Sia che si guardi al reddito medio familiare, sia che si prenda come misura il reddito medio equivalente, ciò che si osserva è che stiamo sotto il livello del 2006, che già non è che fosse eccelso, e neanche di poco. Le tante crisi scoppiate da allora, con quella inflazionistica a dare il colpo di grazia, hanno determinato una situazione molto difficile, che l’ultima indagine di Bankitalia sulla ricchezza delle famiglie italiane (riferita all’anno 2022) illustra chiaramente.

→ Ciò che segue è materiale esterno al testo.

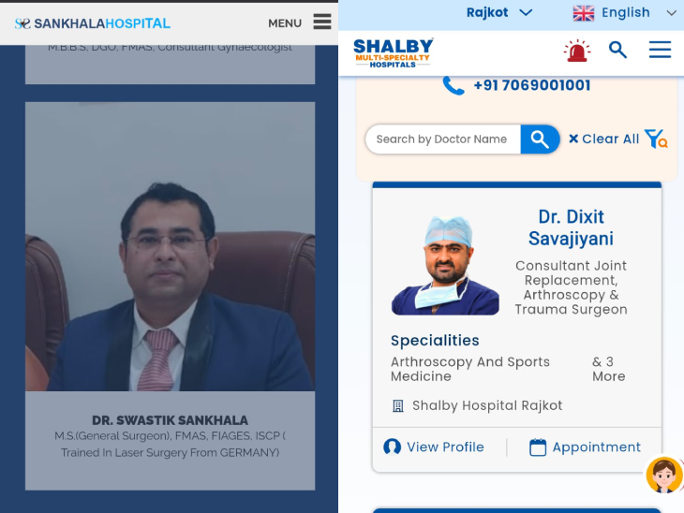The width and height of the screenshot is (684, 513).
Task: Open Sankhala Hospital hamburger menu icon
Action: [322, 22]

Basterà riportare solo un dato molto eloquente: nel 2022 più della metà delle famiglie osservate ha avuto un risparmio nullo. Si arriva al 70 per cento se si restringe il campione limitando la rilevazione alle famiglie appartenenti al quintile più basso, mentre se guardiamo al quintile più alto abbiamo comunque un 28 per cento di famiglie a risparmio nullo.

Parliamo di un anno, il 2022, nel quale si usciva con fatica e molta voglia di spendere dal buio della pandemia, e questo sicuramente ha contribuito a dar fondo ai risparmi. La spesa media familiare infatti, in termini reali, è aumentata del 5,7% quell’anno, sostenuta soprattutto dall’acquisto di beni durevoli. Ma non per tutti. Mentre quella delle famiglie più abbienti è cresciuta dell’11 per cento, le famiglie meno dotate hanno visto scendere la spesa meda del 2 per cento. Esiste insomma, una chiara differenza di opportunità economiche, che si osserva anche nell’aumento dell’indice di Gini, passato dal 32,8 al 33,6 fra il 2020 e il 2022.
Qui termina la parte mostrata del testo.